He with a few others now founded the National Academy of Design. He took lodgings in the Catskills in the summer of 1826, and worked diligently. He studied nature like a lover; now he sketched a peculiar sunset, now a wild storm, now an exquisite waterfall. "Why do not the younger landscape painters walk—walk alone, and endlessly?" he used to say. "How I have walked, day after day, and all alone, to see if there was not something among the old things which was new!" He knew every chasm, every velvety bank, every dainty flower growing in some tanglewood for miles around. American scenery, with its untamed wilderness, lake, and mountain, was his chief passion. He found no pleasure, however, in hunting or fishing; for his kind heart could not bear to inflict the slightest injury.
The following spring he exhibited at the National Academy the "Garden of Eden and the Expulsion," rich in poetic conception; and in the fall sketched in the White Mountains, especially near North Conway, which the lamented Starr King loved so well. In the winter he was very happy, finishing his "Chocorua Peak." A visitor said, "Your clouds, sir, appear to move."
"That," replied the artist, "is precisely the effect I desire."
He was now eager to visit Europe to study art; but first he must see Niagara, of which he made several sketches. He had learned the secret, that all poets and artists finally learn,—that they must identify themselves with some great event in history, something grand in nature, or some immortal name. Milton chose a sublime subject, Homer a great war, just as some one will make our civil war a famous epic two centuries hence.
In June, 1829, he sailed for Europe, and there, for two years, studied faithfully. In London, he saw much of Turner, of whom he said, "I consider him as one of the greatest landscape painters that ever lived, and his 'Temple of Jupiter' as fine as anything the world has produced. In landscapes, my favorites are Claude Lorraine, and Gaspar Poussin."
Some of Cole's work was exhibited at the British Gallery, but the autumn coloring was generally condemned as false to nature! How little we know about that which we have not seen!
Paris he enjoyed greatly for its clear skies and sunny weather,—essentials usually to those of poetic temperament, though he was not over pleased with the Venuses and Psyches of modern French art. For nine months he found the "galleries of Florence a paradise to a painter." He thought our skies more gorgeous than the Italian, though theirs have "a peculiar softness and beauty." At Rome, some of his friends said, "Cole works like a crazy man." He usually rose at five o'clock, worked till noon, taking an hour for eating and rest, and then sketched again till night.
There was a reason for this. The support of the family came upon him, besides the payment of debts incurred by his father.
He felt that every hour was precious.

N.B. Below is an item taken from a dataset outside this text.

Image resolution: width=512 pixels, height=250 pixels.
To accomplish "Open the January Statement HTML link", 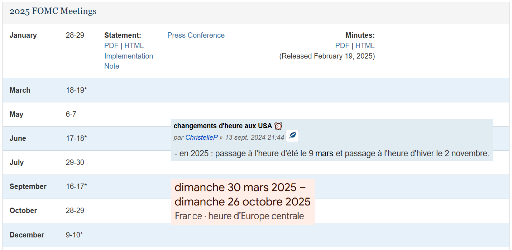I will click(134, 46).
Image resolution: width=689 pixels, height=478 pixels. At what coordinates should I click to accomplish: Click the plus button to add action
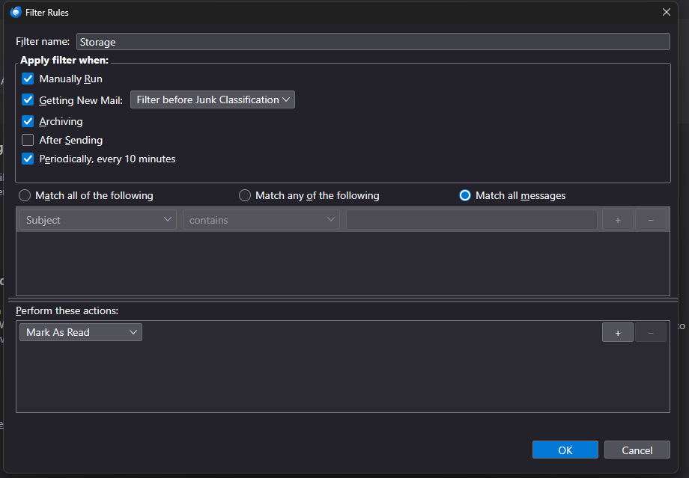coord(617,333)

In Rome, he found the Pantheon "simple and grand"; the Apollo Belvidere "the most perfect of human productions," while the Venus de Medici has "the excellence of feminine form, destitute in a great measure of intellectual expression"; the "Transfiguration," "beautiful in color and chiaroscuro," and Michael Angelo's "Moses," "one of the things never to be forgotten."
On his return to New York he took rooms at the corner of Wall Street and Broadway. Here he won the friendship of Luman Reed, for whom he promised to paint pictures for one room, to cost five thousand dollars. The chief pictures for Mr. Reed, who died before their completion, were five, called "The Course of Empire," representing man in the different phases of savage life, high civilization, and ruin through sin, the idea coming to him while in Rome. Of this group, Cooper, the novelist, said, "I consider the 'Course of Empire' the work of the highest genius this country has ever produced, and one of the noblest works of art that has ever been wrought."